Source

Western Washington has about 1,600 lakes that are considered "high" lakes, above 2,500 feet elevation. East of the Cascades, nearly 950 lakes lie above 3,500 feet, which qualifies them as high lakes. A small percentage of our high lakes have self-sustaining trout populations, while others are stocked periodically with a variety of trout species. Still others are purposely left barren.

Some lakes are stocked every two or three years, while others may be stocked only once in a decade, dictated by average fishing pressure and lake productivity. These rotating stocking schedules cause a lake's trout abundance and size to vary from year to year. Finding the season's hot spots is part of the fun: topographical maps, good hiking equipment and a willingness to get out and explore are as important to high lakes angling success as the right terminal tackle.

The "Leave No Trace" Ethic

Special alpine etiquette is mandatory for these mountain adventures. With approximately 100,000 anglers and a million hikers roaming Washington's high country each season, care must be taken to minimize human impact. Alpine meadows and shorelines are often extremely delicate. Ill-planned camps or focused foot traffic on fragile near-shore vegetation can easily leave near-permanent scars. Wilderness resource users must educate themselves on the simple, but essential, principles of no-trace camping and hiking. The U.S. Forest and National Park Services offer several excellent brochures on this subject; pick one up at your local USFS Ranger Station or Park Service district office.

Dataset section

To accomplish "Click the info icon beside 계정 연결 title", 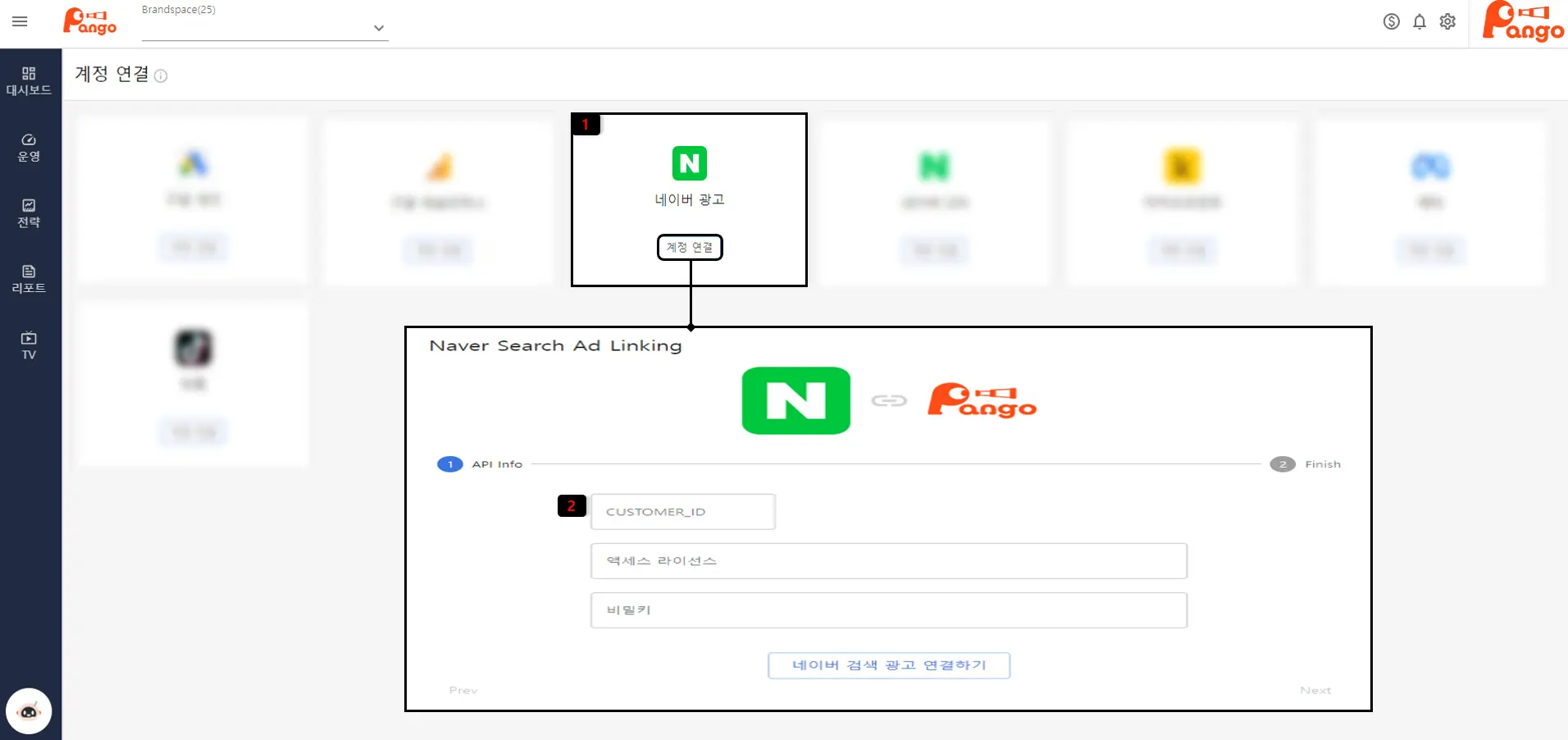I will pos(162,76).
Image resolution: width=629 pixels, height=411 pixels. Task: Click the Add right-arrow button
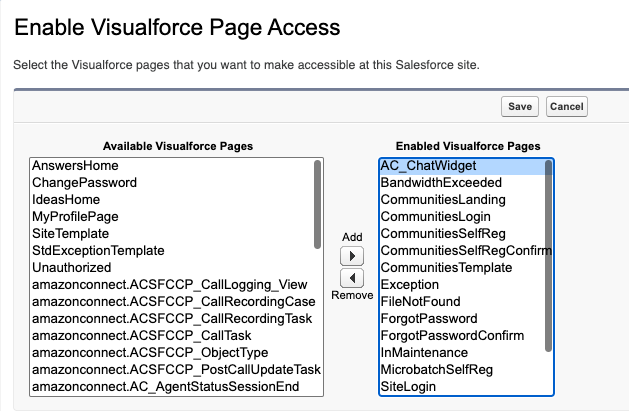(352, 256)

What is required
Continue the passage on Washington's high lakes, beginning after its final sentence.

Answer for this exercise
Alpine fish populations are often equally fragile. Thoughtful anglers practice catch-and-release fishing (see "Tips for Successful Catch-and-Release Fishing"), keeping just one or two for the pan and releasing the rest for others to enjoy. Often, it's a long way back to the car on a warm summer day and the fish may spoil on the way out. What would have been a delicious meal in camp or a larger fighting fish for another angler is no better than garden fertilizer by the time you get home.

Although fish entrails are biodegradable, a respectful alpine angler will never discard them in lake shallows where they can be seen by others. Pack out viscera in a zip-lock bag, or dispose of them in water at least 25' deep. Never bury or try to burn fish parts near the lake; the remains may attract sharp-nosed bears. Burial at least 100 yards away from the lake, trail or camps is an acceptable alternative.

Please remember the following tips for responsible use of our back-country:

  • Take the time to learn both fishing and land-use regulations for the area you plan to visit.
  • Pack out everything you pack in; if possible, take out any litter from less-thoughtful hikers or anglers.
  • Maintain water quality by keeping human waste and waste water away from lakes and streams. If possible, camp at least 200 feet from the nearest lake or stream.
  • Where campfires are legal and safe, use an established fire ring and only dead and downed wood.
  • Pack out the offal from any fish kept, or dispose of it in a manner that will not attract wildlife or harm the aesthetics of the area.
  • Be mindful of damaging fragile vegetation, both along the shoreline and in campsites.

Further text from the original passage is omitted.